Exercise goal:
Please print only the top portion of the entries below, ending with the line that contains "Task: Click the admin user icon top right", exactly as written.
===== Extracted material =====
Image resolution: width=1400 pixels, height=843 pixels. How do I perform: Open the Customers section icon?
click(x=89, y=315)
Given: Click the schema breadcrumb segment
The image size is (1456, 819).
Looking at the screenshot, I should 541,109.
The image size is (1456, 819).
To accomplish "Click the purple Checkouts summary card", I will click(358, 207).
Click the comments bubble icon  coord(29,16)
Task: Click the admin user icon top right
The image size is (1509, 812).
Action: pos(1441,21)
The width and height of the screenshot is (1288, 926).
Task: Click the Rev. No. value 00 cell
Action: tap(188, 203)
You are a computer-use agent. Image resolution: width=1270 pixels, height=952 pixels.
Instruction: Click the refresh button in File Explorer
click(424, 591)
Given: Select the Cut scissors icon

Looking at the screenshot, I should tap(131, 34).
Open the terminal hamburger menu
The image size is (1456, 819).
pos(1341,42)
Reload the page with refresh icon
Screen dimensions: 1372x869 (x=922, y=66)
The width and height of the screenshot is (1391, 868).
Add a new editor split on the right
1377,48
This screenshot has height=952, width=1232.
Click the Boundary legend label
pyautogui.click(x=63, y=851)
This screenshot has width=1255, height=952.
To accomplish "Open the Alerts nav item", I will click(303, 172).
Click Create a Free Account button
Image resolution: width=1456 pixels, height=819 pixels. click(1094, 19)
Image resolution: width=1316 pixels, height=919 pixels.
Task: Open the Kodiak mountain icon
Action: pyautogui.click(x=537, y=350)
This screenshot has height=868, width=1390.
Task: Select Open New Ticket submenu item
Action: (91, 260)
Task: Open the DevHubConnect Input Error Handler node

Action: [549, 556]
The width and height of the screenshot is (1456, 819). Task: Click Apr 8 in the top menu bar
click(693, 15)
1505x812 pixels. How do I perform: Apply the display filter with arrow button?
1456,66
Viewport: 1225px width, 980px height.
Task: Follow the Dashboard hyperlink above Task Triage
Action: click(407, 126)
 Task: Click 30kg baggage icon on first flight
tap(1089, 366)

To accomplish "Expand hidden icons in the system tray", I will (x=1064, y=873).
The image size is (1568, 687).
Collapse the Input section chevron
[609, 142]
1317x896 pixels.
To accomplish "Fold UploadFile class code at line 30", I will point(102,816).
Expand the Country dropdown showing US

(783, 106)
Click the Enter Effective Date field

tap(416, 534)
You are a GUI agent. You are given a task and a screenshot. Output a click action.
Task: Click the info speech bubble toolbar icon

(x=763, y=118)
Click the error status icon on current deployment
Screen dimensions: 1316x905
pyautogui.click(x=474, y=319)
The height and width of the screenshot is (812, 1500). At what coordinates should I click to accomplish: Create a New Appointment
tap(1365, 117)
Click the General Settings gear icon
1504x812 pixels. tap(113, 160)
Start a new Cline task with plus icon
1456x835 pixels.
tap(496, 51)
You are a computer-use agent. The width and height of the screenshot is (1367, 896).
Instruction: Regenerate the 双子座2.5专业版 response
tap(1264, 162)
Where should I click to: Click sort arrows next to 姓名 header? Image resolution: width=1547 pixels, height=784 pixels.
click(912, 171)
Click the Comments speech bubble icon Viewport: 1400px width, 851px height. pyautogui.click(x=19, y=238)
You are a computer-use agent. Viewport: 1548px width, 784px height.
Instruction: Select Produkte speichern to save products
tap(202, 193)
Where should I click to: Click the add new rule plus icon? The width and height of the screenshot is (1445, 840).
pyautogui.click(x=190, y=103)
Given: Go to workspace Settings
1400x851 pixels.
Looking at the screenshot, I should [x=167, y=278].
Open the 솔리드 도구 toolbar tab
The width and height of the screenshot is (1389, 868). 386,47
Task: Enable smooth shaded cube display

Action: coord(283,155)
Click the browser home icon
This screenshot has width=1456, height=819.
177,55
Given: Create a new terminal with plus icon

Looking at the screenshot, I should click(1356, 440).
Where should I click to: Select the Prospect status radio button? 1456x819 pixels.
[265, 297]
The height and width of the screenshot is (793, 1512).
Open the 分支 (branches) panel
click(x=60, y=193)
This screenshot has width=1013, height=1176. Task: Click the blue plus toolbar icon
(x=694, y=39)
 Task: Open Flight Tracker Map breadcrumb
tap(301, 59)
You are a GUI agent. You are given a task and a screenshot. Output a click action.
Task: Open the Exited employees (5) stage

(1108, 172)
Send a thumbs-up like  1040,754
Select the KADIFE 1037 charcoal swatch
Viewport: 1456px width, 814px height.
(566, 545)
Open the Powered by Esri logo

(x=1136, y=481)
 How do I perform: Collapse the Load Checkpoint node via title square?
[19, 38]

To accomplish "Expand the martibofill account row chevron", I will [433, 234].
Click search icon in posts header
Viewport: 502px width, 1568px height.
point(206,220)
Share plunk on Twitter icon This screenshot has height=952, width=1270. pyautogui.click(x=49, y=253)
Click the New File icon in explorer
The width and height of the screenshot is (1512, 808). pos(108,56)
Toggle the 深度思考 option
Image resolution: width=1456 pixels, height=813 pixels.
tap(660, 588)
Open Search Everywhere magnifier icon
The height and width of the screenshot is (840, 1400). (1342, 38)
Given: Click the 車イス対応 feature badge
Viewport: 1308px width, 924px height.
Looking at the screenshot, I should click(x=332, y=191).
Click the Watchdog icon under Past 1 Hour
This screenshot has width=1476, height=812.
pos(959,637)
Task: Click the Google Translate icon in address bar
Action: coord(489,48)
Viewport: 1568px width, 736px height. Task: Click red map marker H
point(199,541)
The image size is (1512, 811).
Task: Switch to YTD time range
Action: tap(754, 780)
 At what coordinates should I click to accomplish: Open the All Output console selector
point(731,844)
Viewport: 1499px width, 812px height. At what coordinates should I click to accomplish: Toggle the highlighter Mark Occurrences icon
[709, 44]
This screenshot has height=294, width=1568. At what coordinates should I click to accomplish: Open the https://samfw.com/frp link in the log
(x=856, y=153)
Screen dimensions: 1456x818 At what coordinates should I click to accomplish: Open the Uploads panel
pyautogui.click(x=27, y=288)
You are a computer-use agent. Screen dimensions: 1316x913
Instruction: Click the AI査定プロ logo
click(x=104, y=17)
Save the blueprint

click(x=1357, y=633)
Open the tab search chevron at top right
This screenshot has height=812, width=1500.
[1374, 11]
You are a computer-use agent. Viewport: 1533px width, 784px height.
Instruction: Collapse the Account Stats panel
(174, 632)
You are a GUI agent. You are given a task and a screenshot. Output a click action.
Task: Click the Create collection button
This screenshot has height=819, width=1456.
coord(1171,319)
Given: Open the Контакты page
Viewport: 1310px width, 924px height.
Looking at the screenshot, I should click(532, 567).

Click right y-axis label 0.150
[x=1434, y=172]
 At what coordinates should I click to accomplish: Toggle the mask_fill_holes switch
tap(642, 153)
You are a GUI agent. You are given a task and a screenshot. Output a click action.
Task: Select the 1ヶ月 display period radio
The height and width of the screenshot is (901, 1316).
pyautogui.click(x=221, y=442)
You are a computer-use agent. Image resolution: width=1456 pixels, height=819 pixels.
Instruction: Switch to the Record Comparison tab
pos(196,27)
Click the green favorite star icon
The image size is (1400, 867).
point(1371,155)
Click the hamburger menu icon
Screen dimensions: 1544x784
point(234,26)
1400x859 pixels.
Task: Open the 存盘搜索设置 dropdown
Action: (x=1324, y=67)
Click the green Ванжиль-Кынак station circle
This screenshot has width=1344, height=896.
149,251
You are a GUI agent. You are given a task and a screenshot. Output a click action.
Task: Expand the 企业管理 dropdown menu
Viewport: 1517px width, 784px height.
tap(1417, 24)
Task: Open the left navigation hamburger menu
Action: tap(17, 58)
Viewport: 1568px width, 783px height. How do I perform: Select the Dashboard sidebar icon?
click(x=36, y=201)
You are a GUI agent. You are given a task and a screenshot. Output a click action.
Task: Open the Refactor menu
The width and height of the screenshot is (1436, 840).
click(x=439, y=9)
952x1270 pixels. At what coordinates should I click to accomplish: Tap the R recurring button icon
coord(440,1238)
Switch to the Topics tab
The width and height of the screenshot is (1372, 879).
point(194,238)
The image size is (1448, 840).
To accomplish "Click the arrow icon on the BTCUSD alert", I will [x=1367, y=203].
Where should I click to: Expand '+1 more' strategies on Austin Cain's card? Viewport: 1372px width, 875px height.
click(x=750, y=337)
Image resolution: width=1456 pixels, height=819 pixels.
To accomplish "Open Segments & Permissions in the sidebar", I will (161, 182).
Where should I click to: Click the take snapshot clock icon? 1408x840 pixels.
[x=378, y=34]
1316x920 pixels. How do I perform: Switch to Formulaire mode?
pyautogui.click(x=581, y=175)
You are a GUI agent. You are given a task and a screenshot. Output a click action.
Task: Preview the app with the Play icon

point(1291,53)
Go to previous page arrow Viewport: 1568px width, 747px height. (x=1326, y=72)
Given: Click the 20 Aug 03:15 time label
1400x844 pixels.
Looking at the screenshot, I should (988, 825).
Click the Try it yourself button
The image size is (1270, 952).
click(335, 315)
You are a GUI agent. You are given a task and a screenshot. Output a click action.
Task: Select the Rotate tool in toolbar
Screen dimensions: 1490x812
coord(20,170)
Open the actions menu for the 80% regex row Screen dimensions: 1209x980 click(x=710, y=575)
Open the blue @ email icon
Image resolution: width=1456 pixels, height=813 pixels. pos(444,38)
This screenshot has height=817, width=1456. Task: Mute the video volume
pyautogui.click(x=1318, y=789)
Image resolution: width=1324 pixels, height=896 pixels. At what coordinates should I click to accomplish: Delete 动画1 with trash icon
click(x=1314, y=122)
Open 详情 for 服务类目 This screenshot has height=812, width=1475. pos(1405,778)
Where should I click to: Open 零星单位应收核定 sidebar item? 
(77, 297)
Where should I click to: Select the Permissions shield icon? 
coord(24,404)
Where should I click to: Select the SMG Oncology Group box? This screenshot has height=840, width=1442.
=====
Answer box:
Image resolution: width=1400 pixels, height=843 pixels. How do I perform: Open the Customers section icon?
click(x=89, y=315)
Given: Click the schema breadcrumb segment
The image size is (1456, 819).
Looking at the screenshot, I should 541,109.
The image size is (1456, 819).
To accomplish "Click the purple Checkouts summary card", I will click(358, 207).
Click the comments bubble icon  coord(29,16)
Task: Click the admin user icon top right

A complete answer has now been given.